For five years, I followed Joy through different studios, and every class brought new ways to challenge myself and work with my body instead of treating it like a hindrance. Belly limiting your movement? Let’s adjust. This doesn’t work for you? Let’s try something else. Joy never sidelined a student for not fitting a predetermined idea of how yoga practice should look.
When Joy announced that she was taking a sabbatical from teaching, I had to figure out what yoga looks like for me, without her and our familiar judgment-free classes.
Trying to scratch out a start to this new path, I asked Joy, “What is your philosophy for yoga?” Instead she gave me her philosophy for life: “I exist.”
“As I have been teaching,” she said, “I am seeing it in everyone—that they too want to exist.”
One summer Saturday afternoon, about a dozen of us sat on mats around the loft studio for Joy’s last curvy yoga workshop before her sabbatical. We chatted about parking and the weather, then a deeper conversation began: Why had we each joined a curvy yoga workshop that day? A confessional of inexperience and insecurities followed.
I listened to women who were taking their first-ever yoga class and were drawn to Joy because she used the “curvy yoga” label. They talked about how they never felt like they had the right body type for yoga, so they were too intimidated to join a room full of “yoga bodies.” I also listened to Joy’s regular curvy yoga students bemoan her break from teaching and their fears of finding a new class where they can fit in.
I thought about the times in class when a folding or twisting pose made anger swell up from deep in my long-hated gut — all the times yoga was a physical expression of my emotions.
I weigh 250 pounds; I do not have a “yoga body,” but there is no such thing as a yoga body.
I have a body, and I have yoga.
Books and Instagram accounts tell the stories of curvy yogis and nontraditional yoga practitioners. When I google images of “yoga body” today, the first few results are pictures of Jessamyn Stanley, author of Every Body Yoga: Let Go of Fear, Get On the Mat, Love Your Body. Stanley and Anna Guest-Jelly, founder of a Curvy Yoga-branded teacher training program and author of Curvy Yoga: Love Yourself & Your Body a Little More Each Day, challenge assumptions about what yoga looks like and who can practice. Dana Falsetti’s Instagram is filled with daring poses and minimal clothing, a striking image against the idea that bendy yogis MUST be small and taut.
These women are challenging expectations associated with yoga, and I want to do the same. So when my teacher left, I retained these lessons:
I am my own teacher.
I had a mission when I went to Joy’s last workshop—to figure out what I would do next. In the quiet of savasana and deep breath, I wondered, what would Joy tell me to do? I imagined her response at once both compassionate and DGAF: “You figure it out.
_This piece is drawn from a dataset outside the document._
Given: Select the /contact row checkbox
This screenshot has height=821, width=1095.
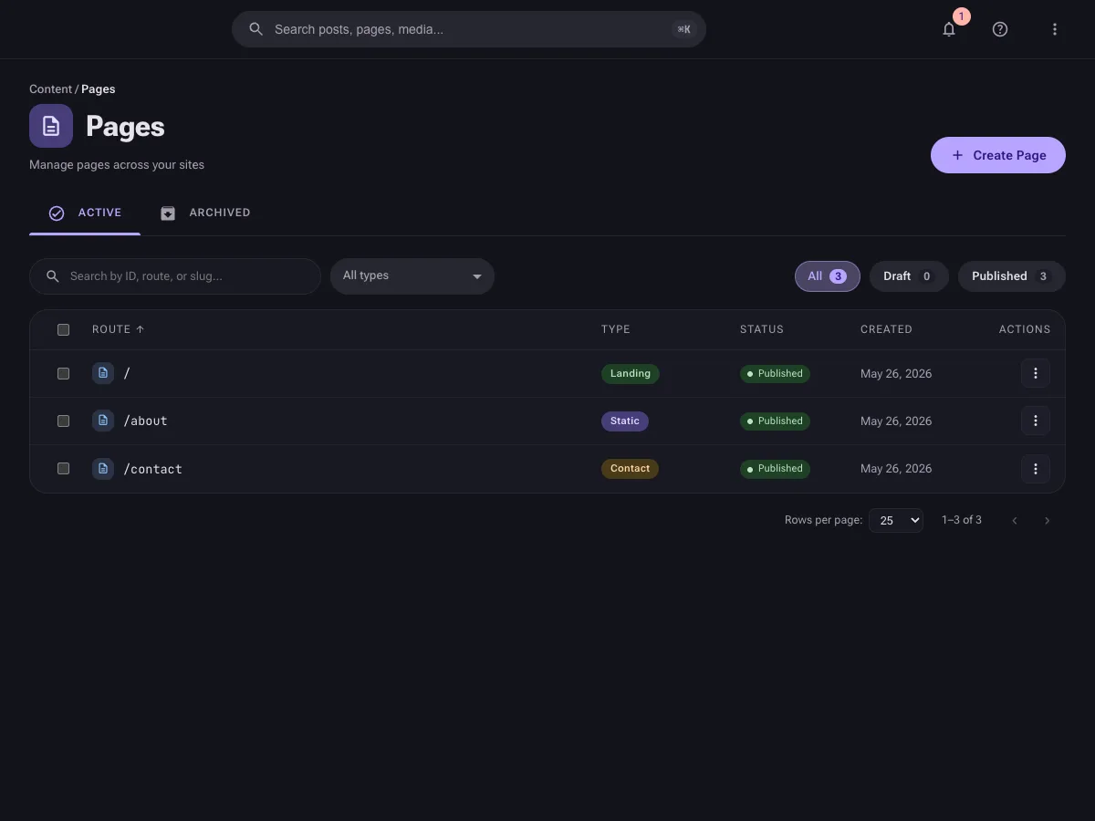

This is not about me.”
Yoga is for every body.
We are doing accidental yoga all day. My two-year-old executes a perfect downward-facing dog before her sister tickle-tackles her. Both the pose and the laughter are yoga. On the rug, my husband grimaces into an awkward frog pose to loosen up after a long run. I suggest a modification because “Joy says…” Both the pose and the communication are aspects of yoga. The practice does not only consist of people perched on mats, defying gravity and joint mechanics.
Practicing yoga when others think we don’t belong is a subversive act. It allows us to be an ambassador for all those people who are too nervous to take that first class.
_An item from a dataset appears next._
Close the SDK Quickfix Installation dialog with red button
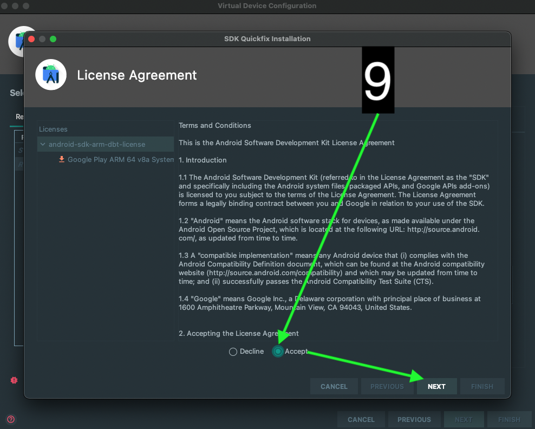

Joy isn’t here. It’s time for me to try new classes with new teachers and new peers. My calendar is populated with the class schedule of the nearby gym. It’s five minutes away, offers childcare, and has an attached cafe. Still, I think about walking into that room for the first time and wonder if my body will be too disparate from the other bodies there.
But I go to class because showing up is the first step.
I will try not to be the one committing the offense of comparison: She is older than I am, she is shorter than I am, she is more graceful than I am. We all belong in yoga because we chose to be there, and at the same time, no one will have an identical practice. I will focus on commonalities, not differences when I practice yoga—even if that means the common experience of feeling different.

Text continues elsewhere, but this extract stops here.